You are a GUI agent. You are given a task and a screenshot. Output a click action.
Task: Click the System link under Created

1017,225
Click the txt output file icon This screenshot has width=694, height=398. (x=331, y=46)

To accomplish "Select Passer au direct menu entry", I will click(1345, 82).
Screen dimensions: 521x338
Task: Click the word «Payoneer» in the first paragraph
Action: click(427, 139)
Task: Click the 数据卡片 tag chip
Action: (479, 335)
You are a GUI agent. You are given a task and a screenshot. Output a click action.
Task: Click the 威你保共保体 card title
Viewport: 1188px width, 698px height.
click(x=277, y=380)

...

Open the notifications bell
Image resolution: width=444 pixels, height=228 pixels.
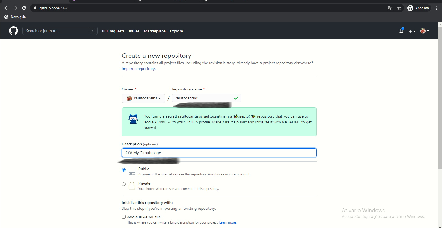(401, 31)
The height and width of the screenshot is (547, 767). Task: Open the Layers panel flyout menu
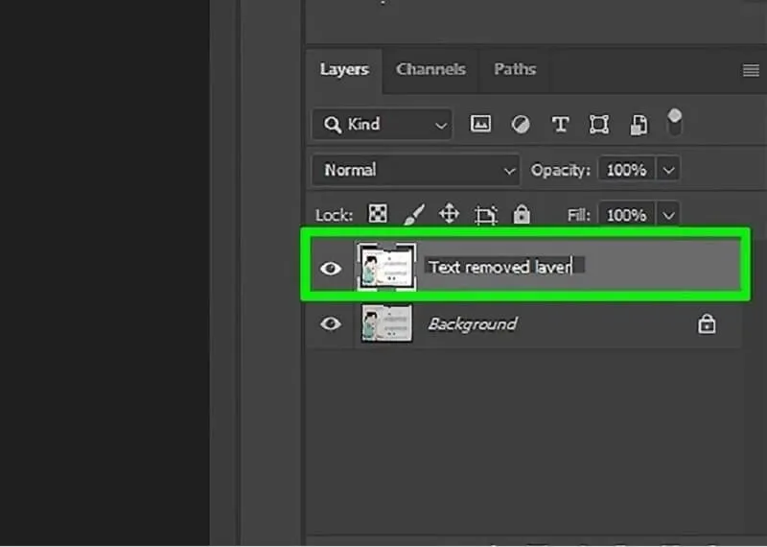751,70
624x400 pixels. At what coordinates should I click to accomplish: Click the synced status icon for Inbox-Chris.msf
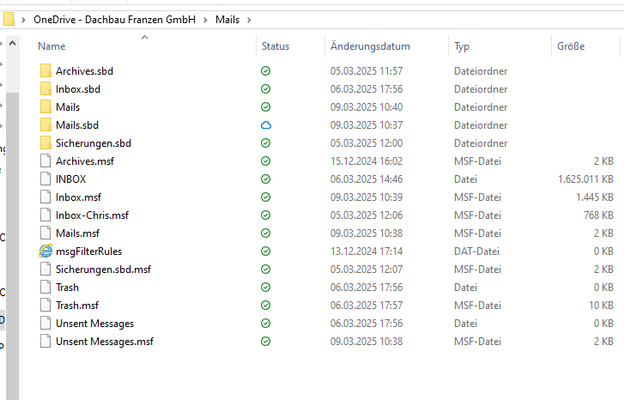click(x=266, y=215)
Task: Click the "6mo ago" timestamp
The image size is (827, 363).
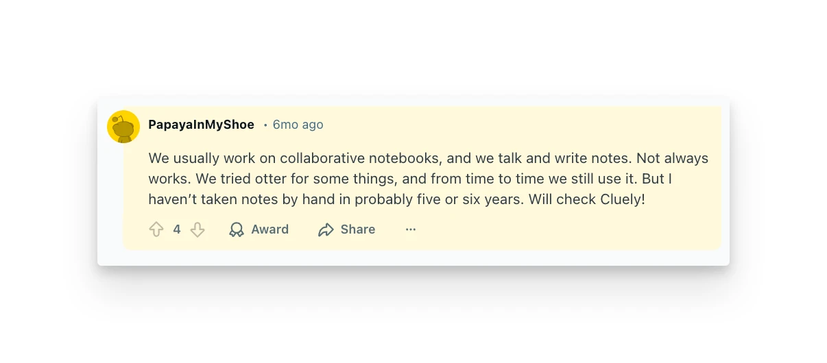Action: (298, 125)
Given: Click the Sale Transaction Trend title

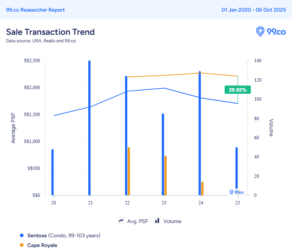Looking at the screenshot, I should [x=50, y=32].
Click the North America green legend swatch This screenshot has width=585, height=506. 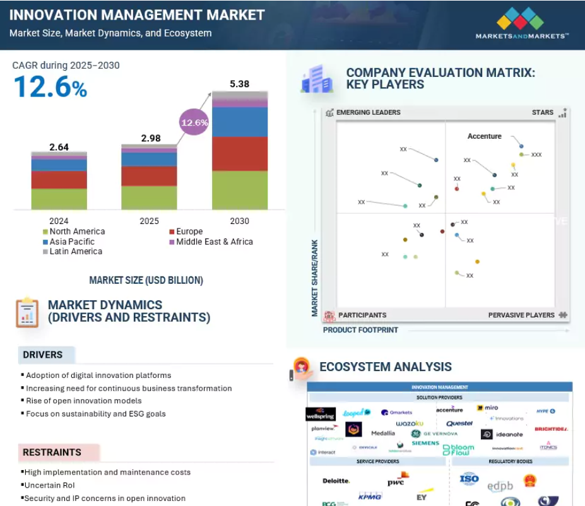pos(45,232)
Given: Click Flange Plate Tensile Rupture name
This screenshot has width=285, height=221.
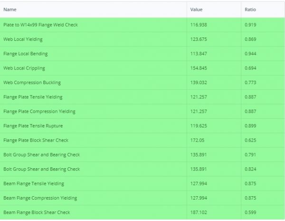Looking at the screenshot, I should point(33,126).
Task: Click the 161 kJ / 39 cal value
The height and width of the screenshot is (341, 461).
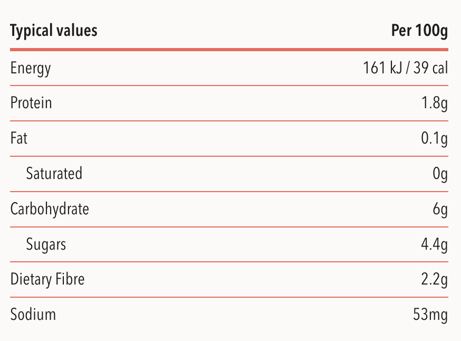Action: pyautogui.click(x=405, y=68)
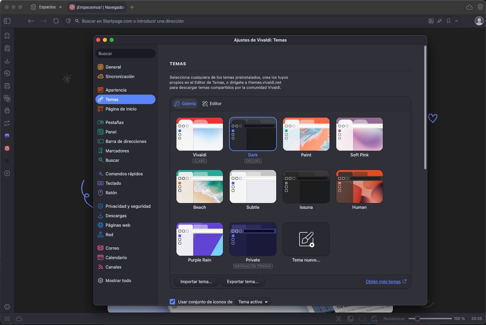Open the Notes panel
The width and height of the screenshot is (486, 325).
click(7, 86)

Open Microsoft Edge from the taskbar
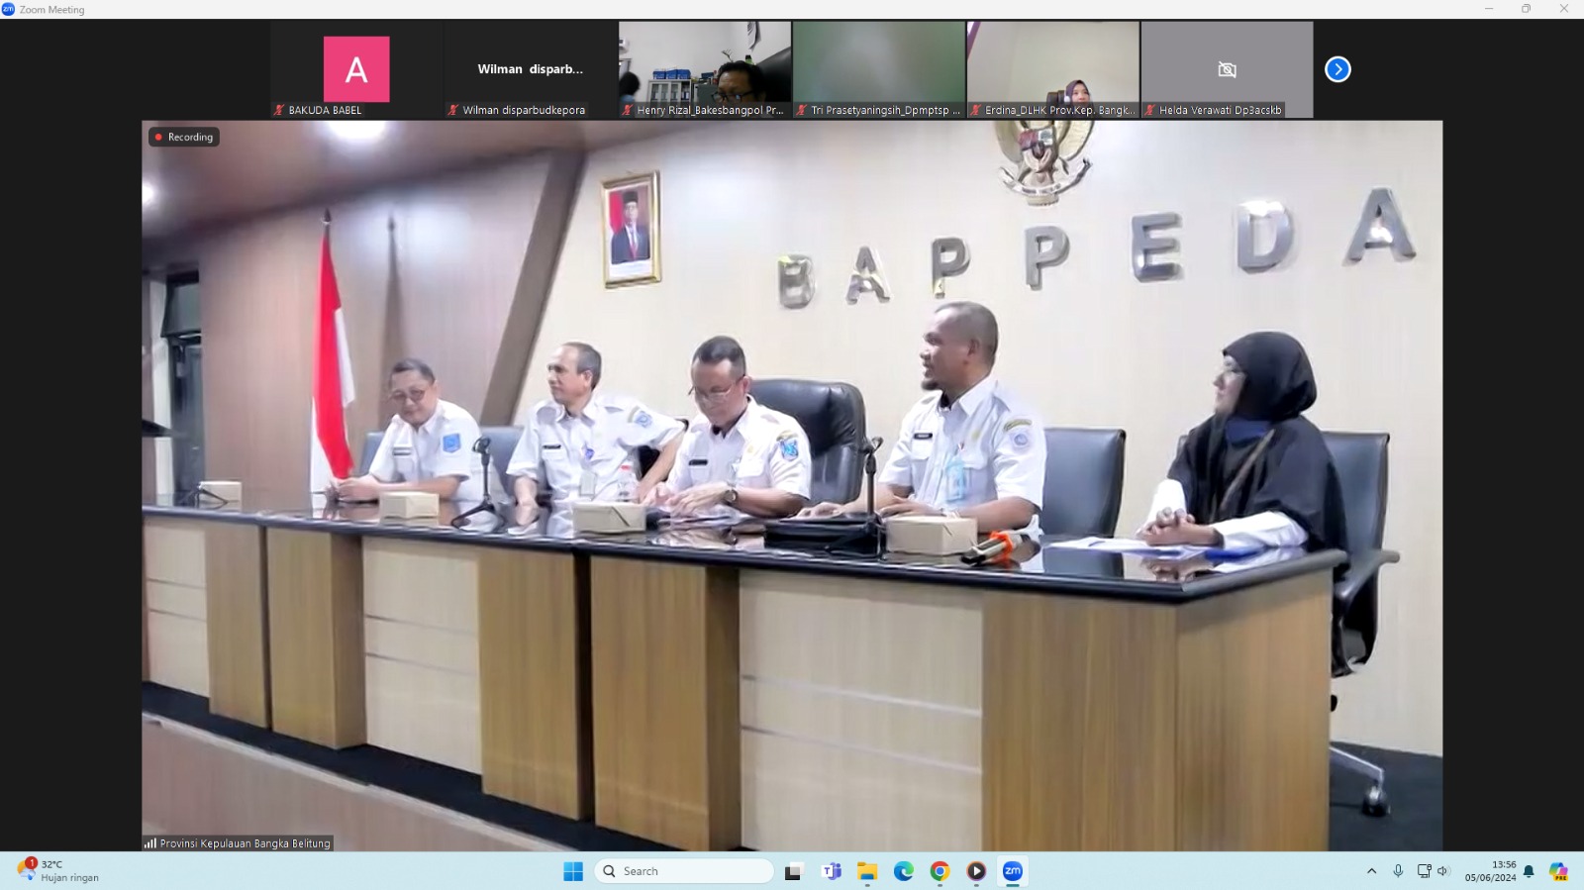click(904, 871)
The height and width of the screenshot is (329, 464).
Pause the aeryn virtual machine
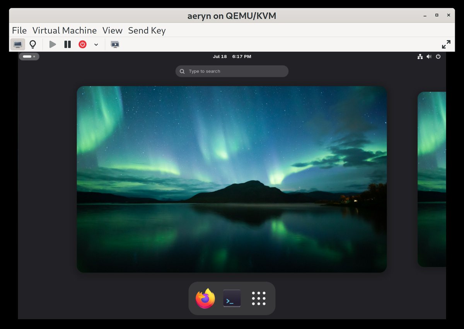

## [TASK REQUIREMENTS]
Everything above from the line containing "The height and width of the screenshot is (341, 461)." down to the line containing "Pause the aeryn virtual machine" is to be duplicated exactly, both lines included, and the pictures are to be omitted.

## [PROBLEM SOLUTION]
The height and width of the screenshot is (341, 461).
Action: pyautogui.click(x=405, y=68)
Open the Notes panel
The width and height of the screenshot is (486, 325).
click(7, 86)

Open Microsoft Edge from the taskbar
click(904, 871)
The height and width of the screenshot is (329, 464).
Pause the aeryn virtual machine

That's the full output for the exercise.